41 years later, it remains a shocking event - how did so many people willingly 'drink the Kool Aid' (a phrase the came out of the tragedy), convinced that Jim Jones was God and this was the only way they would be able to get their message across?
Jim Jones first set up his People's Temple in the late 1940s - his became one of the first major mixed-race churches in the midwest. His brand of enlightened radicalism was instrumental in integrating Indianapolis, until then one of the US's most segregated cities.
Jones railed against racism, poverty, injustice and organised religion. He told his members he was saving them from the sin of capitalism, and that their salvation was at hand. He convinced the members that they would become dangerous, and therefore important.
Jones and his church were initially seen as positive force of social activism, agitating on behalf of the poor, against racism and inequality. In 1975 Jones was even appointed chairman of the San Francisco Housing Authority, after the temple was instrumental in the election of the new mayor. Even presidential candidate Walter Mondale had good things to say about Jones during the 1976 campaign.

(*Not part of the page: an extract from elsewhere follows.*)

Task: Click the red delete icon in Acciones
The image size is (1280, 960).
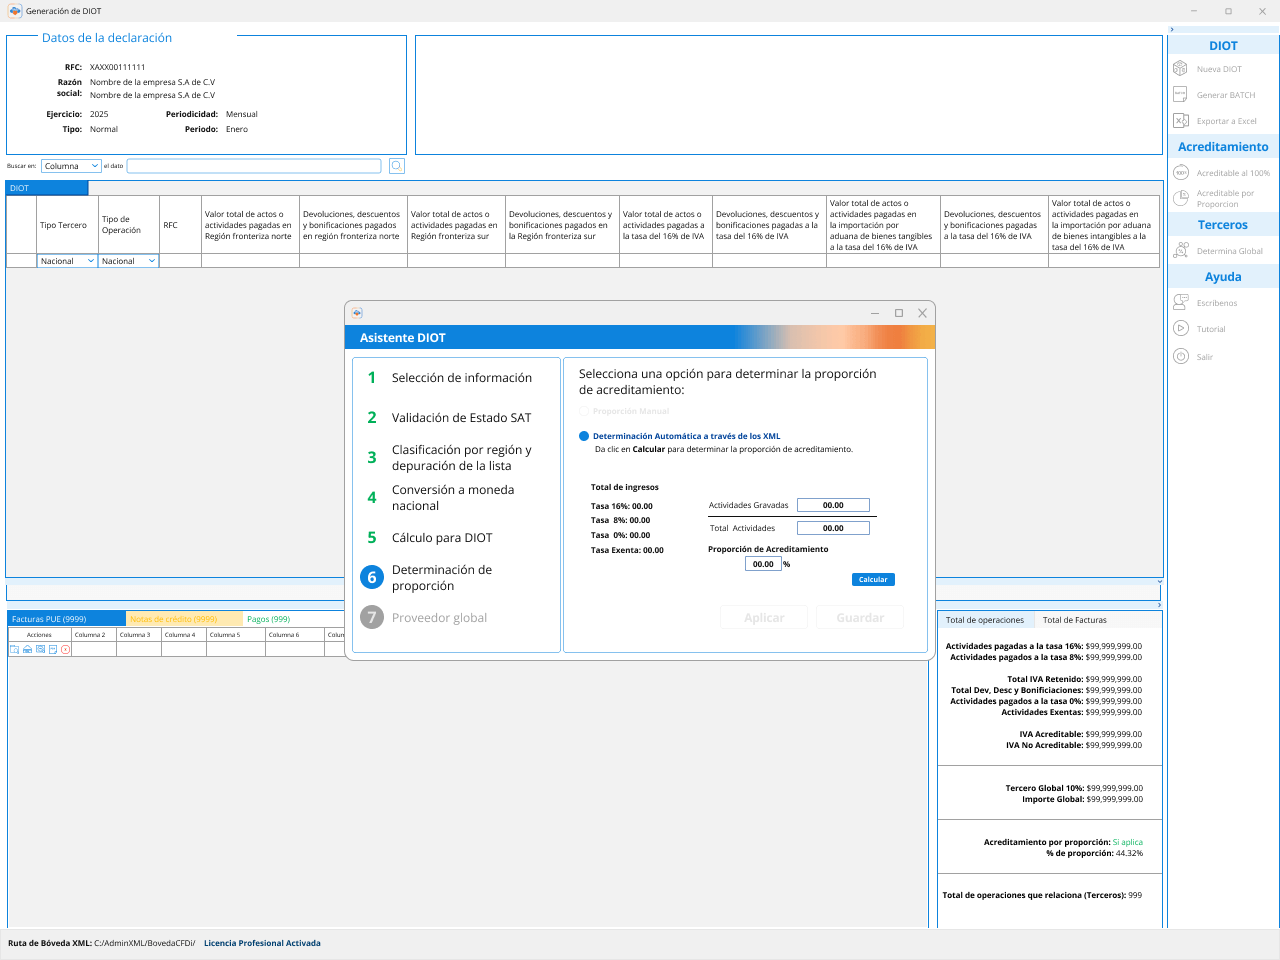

His move to Guyana came on the back of some negative press about the goings on inside his church, which maintained a kind of oppressive secrecy.
By then, Jones shifted his view of himself. He was no longer the pastor of a flock, but God himself. His followers surrendered completely to him, and in the jungle of Guyana, there was nobody to contradict him or to suggest a different point of view.
Jones' paranoia, fuelled by increased drug use, convinced him that he had enemies everywhere. He passed this paranoia on to his followers, with deadly consequences.